Preserved but not functional: growth biology shapes connectivity resilience in meningioma and glioma

Brain tumors disrupt neural connectivity, but the nature of this disruption depends on tumor growth biology. Here, we analyze pre-operative structural connectivity (SC), functional connectivity (FC), and generalized effective connectivity (GEC) in 14 meningioma patients, 10 glioma patients, and 10 matched controls to characterize how extra-axial and intra-axial tumors differentially affect brain networks. We introduce FC resilience, the relative preservation of functional connectivity in structurally damaged regions, and find that meningioma patients exhibit significantly higher FC resilience than glioma patients, with SC-dominant damage and preserved neural activity in damaged regions.
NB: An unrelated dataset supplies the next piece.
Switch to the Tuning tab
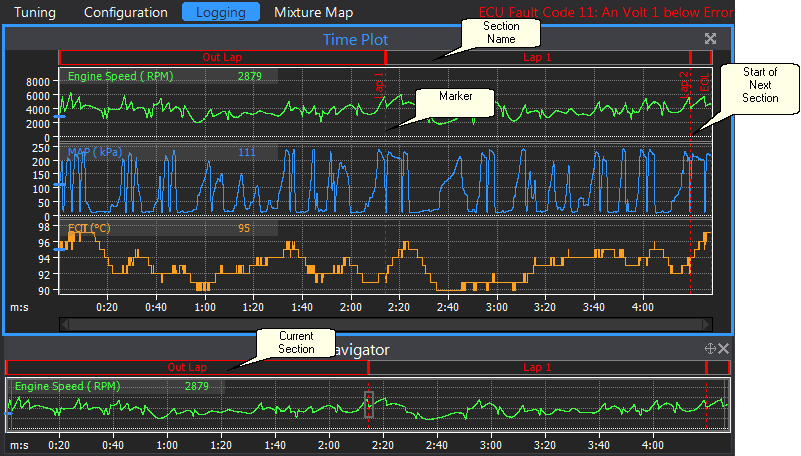Viewport: 801px width, 456px height. 36,13
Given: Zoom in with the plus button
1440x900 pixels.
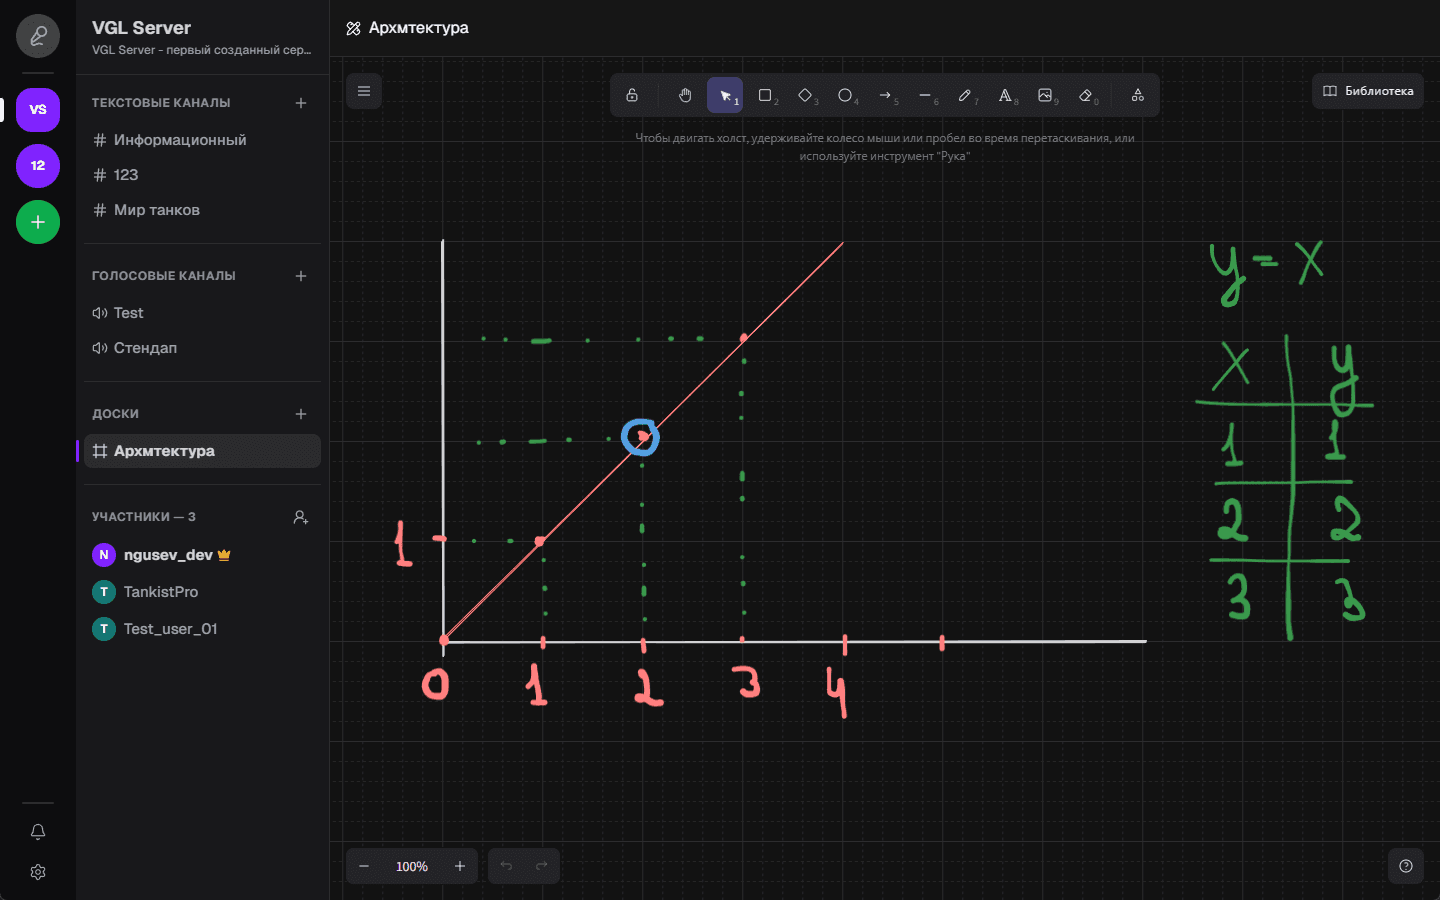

Glioma patients show balanced SC-FC damage and degraded neural activity, consistent with infiltrative destruction of both white matter and neural substrate. Connectivity damage is not localized to the tumor vicinity and is non-randomly distributed across functional networks, with distinct propagation patterns: glioma SC damage clusters along white matter pathways, while meningioma SC damage preferentially targets Limbic and Default networks. Network topology analysis reveals that more segregated functional and effective connectivity, particularly higher modularity, predicts FC resilience in meningioma patients but not in glioma patients, while structural connectivity topology shows no predictive value. Non-equilibrium dynamics, quantified via the Fluctuation-Dissipation Theorem, are elevated in damaged regions of meningioma patients, serving as a dynamical marker of structural damage rather than an independent compensatory mechanism. Clinically, higher FC resilience in glioma patients is associated with worse cognitive outcomes, suggesting that preserved FC without an intact neural substrate does not reflect genuine functional preservation. These findings demonstrate that the interpretation of functional connectivity resilience depends fundamentally on tumor type and its underlying growth biology.